By Lora Kolodny
Although online grocery services like Webvan and HomeRuns failed badly in the dot-com era, venture and angel investors now appear bullish on the digital grocery business.
- Bloomberg News
In particular, start-ups that meet consumer demand for organic and specialty food in the U.S. are drawing seed and venture investments.
Among the digital grocery businesses that attained funding recently are Good Eggs, Relay Foods and Instacart, backed by Collaborative Fund, Battery Ventures and Y Combinator, respectively.
Beyond these, AngelList—a site where accredited investors can learn about, connect with and fund promising start-ups—currently features 74 start-ups seeking funding in the “grocery” category.
Organic and specialty food sellers on that platform, Greenling in Austin and Mouth Foods in New York, already raised some funding, among others. More than 600 accredited investors follow the grocery category.
Do investors have Webvan amnesia? If they do, that’s a good thing, according to entrepreneur and investor Ali Partovi. An early backer of Facebook, Zappos and Dropbox, he recently invested in Farmigo, a Palo Alto, Calif., start-up helping food producers use the Web to sell directly to consumers, including on a subscription (community-supported agriculture, or CSA) basis.
“Amnesia is one of Silicon Valley’s greatest strengths,” Partovi says. “Things change, and an idea that was bad several years ago may be a good one today because of a change in underlying circumstances.”
In food consumption and purchasing in the U.S., key circumstances began to shift in the early 2000s, around the buzzwords “organic and local.”
Focusing on organics and locally made products, the brick-and-mortar grocery Whole Foods Market helped drive the trend. So did films like Super Size Me by Morgan Spurlock in 2004, and books like The Omnivore’s Dilemma by Michael Pollan, in 2006.
According to the U.S. Department of Agriculture, over the past decade consumer demand for organic food and other products has grown by double digits every year.
An angel investor in Mouth Foods (and 24 other start-ups), Jason Calacanis says that “food is the new health care.” Mouth Foods bills itself as “an online store for local, artisanal foods.” Namely, they sell subscriptions and one-time gift bags full of organic and locally made snacks from around New York.
Consumers would rather spend money on a healthier diet than pay “large surgery and drug bills when they get sick from eating poorly,” Calacanis says.

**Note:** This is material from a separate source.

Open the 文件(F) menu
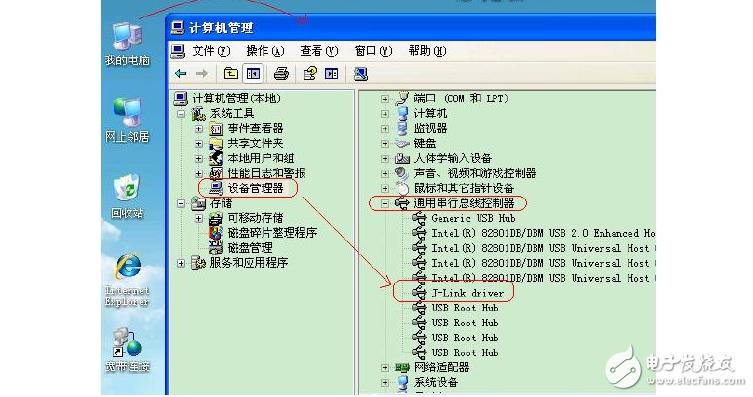The image size is (753, 397). (211, 51)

Artisan food and co-op markets, including digital ones, provide an “antidote to mainstream food…that is somewhere between low quality, garbage and dangerous.”
Mass consumer buy-in to organic and local food has created some problems in the market, however.
“The food supply chain was caught off guard,” Partovi said. ”It hasn’t grown fast enough for the frenzy of people seeking out organic and local food.”
But supply and distribution problems represent new opportunities for investors and entrepreneurs.
Brian O’Malley, general partner with Battery Ventures, says that the lower cost of starting a tech business and the higher cost of food represent stronger potential margins for companies working to solve food supply and delivery problems today, compared with the early dot-com era of Webvan.
Battery has backed Relay Foods and another undisclosed food business, O’Malley said. Relay Foods, like Capital Factory-funded Greenling in Austin, Texas, operates food pick-up sites around U.S. cities. Shoppers order locally made and organic groceries online through the site, then pick them up later at a designated place.
Many prefer this option to spending time at a crowded store, driving around to different local farm stands, or buying goods from conglomerates like Nestle, PepsiCo, Kraft and Coca-Cola.
According to O’Malley, investors all hope the food sellers they’ve backed will be able to scale. The trick is to do so while providing a great user experience and food to consumers, minimizing overhead costs, and winning the love and loyalty of food producers, market-by-market.